WVU online MBA ranked in top 40 for fourth straight year by U.S. News & World Report

Logo for best online programs 2016

Despite rapidly growing competition and more demanding ranking criteria, West Virginia University's Online Hybrid MBA has been ranked in the top 40 programs in the nation for the fourth consecutive year by U.S. News & World Report.

The program, offered through the College of Business and Economics, has been in existence for a little more than five years and has been highly ranked for four of those years. The 2016 Best Online Programs Rankings were released by U.S. News on January 12, placing WVU at #36.

"Our commitment to the Online Hybrid MBA program is an ongoing process, and I really believe the fruits of our efforts are visible in being ranked in the top 40 for four straight years," said B&E Interim Dean Nancy Mclntyre. "Online education, especially at the graduate level, is very competitive and is changing by the minute. We will digest the rankings information we have received from U.S. News, and will continue to build and improve upon this strong program. Our rankings over the past four years speak volumes."

The program currently has 202 participants enrolled from 24 different states and Canada. 

The rankings are based on five general categories, including student engagement, admissions selectivity, peer reputation, faculty credentials and training, and student services and technology.
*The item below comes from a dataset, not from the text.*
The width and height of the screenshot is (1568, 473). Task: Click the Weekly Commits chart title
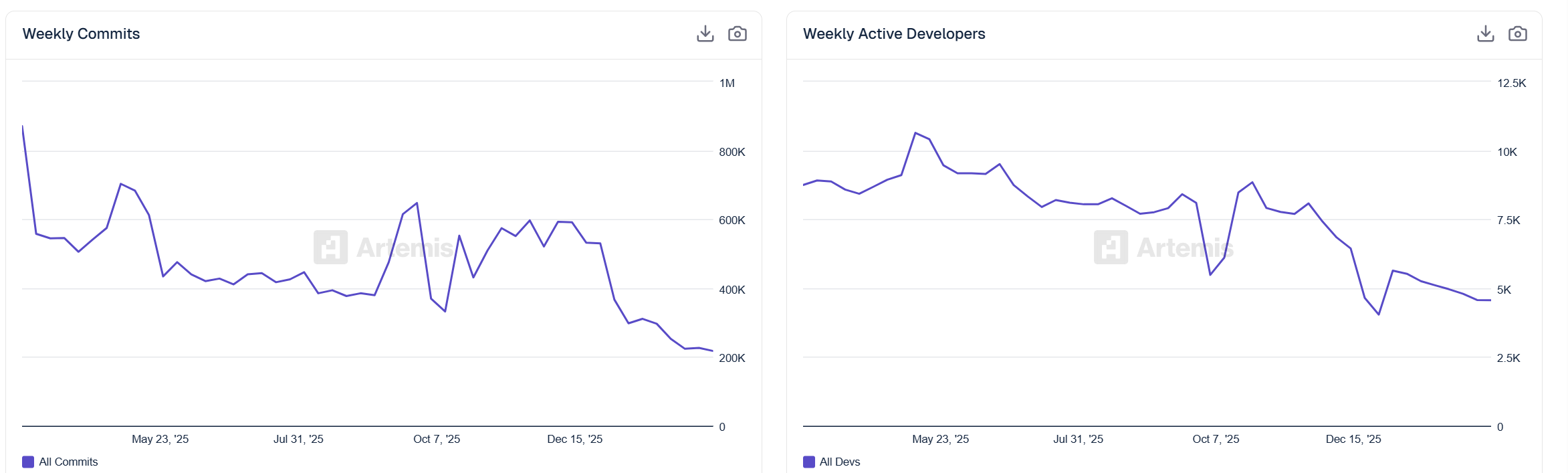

WVU's Online Hybrid MBA was formerly known as the Online Executive MBA. While presented in an online format, the program also includes four residencies — three on the WVU campus in Morgantown and one in Washington, D.C. The Washington Experience is comprised of an agenda that demonstrates where government and business intersect.

McIntyre said the strengths of the program are many, particularly those of quality of faculty and student engagement. Those two categories are among the most heavily weighted components in determining the U.S. News rankings.

"We continue to commit Ph.D.-level faculty to our online MBA program because we believe the quality of instruction is one reason our program graduates have been so successful," said McIntyre. "We have also embraced the opportunity to improve student engagement. Students should have plenty of engagement with their professors and with one another."

B&E also received its five-year accreditation renewal from AACSB International (the Association to Advance Collegiate Schools of Business) in 2015. McIntyre worked on reaccreditation requirements and data for WVU's business school for the 2010 and 2015 renewals, and said that designation is important in B&E's makeup.

"We have been accredited by AACSB since 1954, and there's something very special about that," McIntyre said. "When you are part of a distinct group of business schools and you've been singled out because you operate in a manner that's considered to be the gold standard, that's really something. And the students who attend B&E at both the graduate and undergraduate levels know that."

Couple that with a dedication to ethics in business that is so strong that students are required to sign an ethics statement plus a fully committed Center for Career Development that seeks out internship and employment opportunities for MBA students and the program continues to see growth.

"This is a program on the rise and we are a business school on the rise," McIntyre said.